### EXCERPTED DATA:
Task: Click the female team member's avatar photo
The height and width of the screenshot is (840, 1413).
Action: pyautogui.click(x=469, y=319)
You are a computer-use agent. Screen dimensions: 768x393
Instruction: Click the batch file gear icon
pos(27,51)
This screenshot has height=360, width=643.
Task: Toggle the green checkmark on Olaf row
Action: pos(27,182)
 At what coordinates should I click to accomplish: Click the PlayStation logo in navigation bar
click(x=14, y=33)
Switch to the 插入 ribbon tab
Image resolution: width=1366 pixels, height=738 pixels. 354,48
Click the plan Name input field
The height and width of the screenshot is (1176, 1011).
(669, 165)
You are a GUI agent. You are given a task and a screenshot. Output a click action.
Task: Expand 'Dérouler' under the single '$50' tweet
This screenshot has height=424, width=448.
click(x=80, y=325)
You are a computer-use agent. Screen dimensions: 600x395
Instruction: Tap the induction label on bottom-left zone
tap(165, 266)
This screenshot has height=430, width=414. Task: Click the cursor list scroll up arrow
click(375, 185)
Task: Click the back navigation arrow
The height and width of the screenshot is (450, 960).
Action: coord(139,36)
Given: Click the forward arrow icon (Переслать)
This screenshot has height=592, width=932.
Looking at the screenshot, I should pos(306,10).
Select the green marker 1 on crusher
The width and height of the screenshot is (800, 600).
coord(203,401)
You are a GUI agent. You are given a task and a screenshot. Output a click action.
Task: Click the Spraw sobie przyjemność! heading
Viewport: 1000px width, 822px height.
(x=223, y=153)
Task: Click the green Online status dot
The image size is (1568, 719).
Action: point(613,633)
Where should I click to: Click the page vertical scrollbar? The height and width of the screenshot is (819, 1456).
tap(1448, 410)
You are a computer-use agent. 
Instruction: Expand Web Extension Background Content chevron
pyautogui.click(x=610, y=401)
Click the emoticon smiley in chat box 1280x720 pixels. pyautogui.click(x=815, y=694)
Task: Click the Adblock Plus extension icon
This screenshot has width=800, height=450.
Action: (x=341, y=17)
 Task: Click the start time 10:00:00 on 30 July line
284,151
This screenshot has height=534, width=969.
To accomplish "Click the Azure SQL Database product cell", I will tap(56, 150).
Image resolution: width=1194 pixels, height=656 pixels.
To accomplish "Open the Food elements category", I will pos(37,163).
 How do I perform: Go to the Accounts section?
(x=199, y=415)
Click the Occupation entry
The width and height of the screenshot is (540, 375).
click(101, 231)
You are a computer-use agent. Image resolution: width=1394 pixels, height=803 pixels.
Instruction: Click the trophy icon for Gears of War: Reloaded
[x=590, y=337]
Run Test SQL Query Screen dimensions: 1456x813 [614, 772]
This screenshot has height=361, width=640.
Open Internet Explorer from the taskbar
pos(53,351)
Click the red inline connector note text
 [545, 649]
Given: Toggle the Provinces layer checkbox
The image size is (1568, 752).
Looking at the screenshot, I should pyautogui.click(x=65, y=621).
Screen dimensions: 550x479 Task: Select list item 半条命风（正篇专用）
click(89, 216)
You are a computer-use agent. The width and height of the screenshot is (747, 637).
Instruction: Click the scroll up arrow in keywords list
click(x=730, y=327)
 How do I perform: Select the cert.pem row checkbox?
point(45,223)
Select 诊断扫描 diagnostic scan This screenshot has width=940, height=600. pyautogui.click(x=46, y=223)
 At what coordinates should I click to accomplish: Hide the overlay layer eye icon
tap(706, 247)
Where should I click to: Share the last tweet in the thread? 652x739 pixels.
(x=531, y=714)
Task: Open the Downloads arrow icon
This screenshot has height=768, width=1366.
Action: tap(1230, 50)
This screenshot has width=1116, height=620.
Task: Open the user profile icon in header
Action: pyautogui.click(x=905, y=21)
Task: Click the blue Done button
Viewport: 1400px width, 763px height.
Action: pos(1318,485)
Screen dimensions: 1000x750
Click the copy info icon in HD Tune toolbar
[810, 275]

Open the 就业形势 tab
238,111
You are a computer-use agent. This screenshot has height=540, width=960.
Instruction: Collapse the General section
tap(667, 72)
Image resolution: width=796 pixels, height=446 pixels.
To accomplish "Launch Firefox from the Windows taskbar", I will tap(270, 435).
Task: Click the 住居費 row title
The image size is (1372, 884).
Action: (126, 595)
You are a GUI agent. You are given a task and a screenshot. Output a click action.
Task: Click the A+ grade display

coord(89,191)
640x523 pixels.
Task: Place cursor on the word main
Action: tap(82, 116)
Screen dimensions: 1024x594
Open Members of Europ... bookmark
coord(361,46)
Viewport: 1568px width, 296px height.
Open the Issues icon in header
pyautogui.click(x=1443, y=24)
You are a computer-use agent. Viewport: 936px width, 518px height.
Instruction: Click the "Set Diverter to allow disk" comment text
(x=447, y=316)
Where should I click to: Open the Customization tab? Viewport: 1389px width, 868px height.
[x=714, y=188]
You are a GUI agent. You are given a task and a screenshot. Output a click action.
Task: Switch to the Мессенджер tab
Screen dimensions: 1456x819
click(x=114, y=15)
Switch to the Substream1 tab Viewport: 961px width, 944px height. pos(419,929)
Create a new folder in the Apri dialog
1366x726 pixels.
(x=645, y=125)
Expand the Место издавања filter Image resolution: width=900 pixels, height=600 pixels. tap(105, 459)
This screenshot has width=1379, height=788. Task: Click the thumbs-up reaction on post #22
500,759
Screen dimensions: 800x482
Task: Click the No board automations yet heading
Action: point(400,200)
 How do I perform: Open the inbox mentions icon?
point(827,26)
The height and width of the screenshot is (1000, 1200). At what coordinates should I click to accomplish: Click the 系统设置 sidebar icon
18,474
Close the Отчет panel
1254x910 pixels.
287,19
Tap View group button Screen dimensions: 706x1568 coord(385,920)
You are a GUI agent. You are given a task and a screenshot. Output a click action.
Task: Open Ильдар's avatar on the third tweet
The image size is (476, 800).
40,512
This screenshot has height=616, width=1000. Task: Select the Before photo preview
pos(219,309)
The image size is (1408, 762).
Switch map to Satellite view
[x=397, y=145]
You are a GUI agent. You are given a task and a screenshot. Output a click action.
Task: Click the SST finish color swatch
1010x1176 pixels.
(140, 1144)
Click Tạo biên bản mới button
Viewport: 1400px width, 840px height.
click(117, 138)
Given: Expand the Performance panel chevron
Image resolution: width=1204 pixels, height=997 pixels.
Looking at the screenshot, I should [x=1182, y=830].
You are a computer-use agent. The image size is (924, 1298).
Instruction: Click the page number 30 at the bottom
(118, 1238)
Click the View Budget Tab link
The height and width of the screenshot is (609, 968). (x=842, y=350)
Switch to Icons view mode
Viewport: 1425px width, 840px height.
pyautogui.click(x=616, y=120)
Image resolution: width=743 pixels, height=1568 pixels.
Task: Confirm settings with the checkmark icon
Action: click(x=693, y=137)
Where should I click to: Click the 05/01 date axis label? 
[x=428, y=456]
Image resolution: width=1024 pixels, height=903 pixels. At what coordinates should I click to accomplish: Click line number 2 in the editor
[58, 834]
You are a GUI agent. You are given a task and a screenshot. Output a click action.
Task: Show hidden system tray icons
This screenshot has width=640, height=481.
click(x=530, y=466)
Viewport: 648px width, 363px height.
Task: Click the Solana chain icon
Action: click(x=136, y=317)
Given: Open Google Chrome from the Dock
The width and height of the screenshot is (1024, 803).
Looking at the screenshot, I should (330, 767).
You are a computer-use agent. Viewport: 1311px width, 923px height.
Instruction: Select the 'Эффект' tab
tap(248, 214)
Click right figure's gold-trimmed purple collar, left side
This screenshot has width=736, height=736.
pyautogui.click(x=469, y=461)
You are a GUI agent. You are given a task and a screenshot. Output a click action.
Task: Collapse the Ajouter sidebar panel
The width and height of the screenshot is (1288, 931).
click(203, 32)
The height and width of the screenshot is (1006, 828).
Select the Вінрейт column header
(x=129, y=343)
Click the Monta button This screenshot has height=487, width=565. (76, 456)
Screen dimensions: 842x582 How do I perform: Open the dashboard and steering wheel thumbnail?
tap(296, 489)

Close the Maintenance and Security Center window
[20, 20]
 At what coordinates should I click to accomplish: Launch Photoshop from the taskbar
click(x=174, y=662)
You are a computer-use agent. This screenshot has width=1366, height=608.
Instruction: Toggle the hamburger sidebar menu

### WHAT THE TASK ASKS:
Please copy, without any change, the lines of the material from the first through the one containing "Click the plan Name input field". Write nothing else.

### WRITTEN ANSWER:
Task: Click the female team member's avatar photo
The height and width of the screenshot is (840, 1413).
Action: pyautogui.click(x=469, y=319)
You are a computer-use agent. Screen dimensions: 768x393
Instruction: Click the batch file gear icon
pos(27,51)
This screenshot has height=360, width=643.
Task: Toggle the green checkmark on Olaf row
Action: pos(27,182)
 At what coordinates should I click to accomplish: Click the PlayStation logo in navigation bar
click(x=14, y=33)
Switch to the 插入 ribbon tab
Image resolution: width=1366 pixels, height=738 pixels. 354,48
Click the plan Name input field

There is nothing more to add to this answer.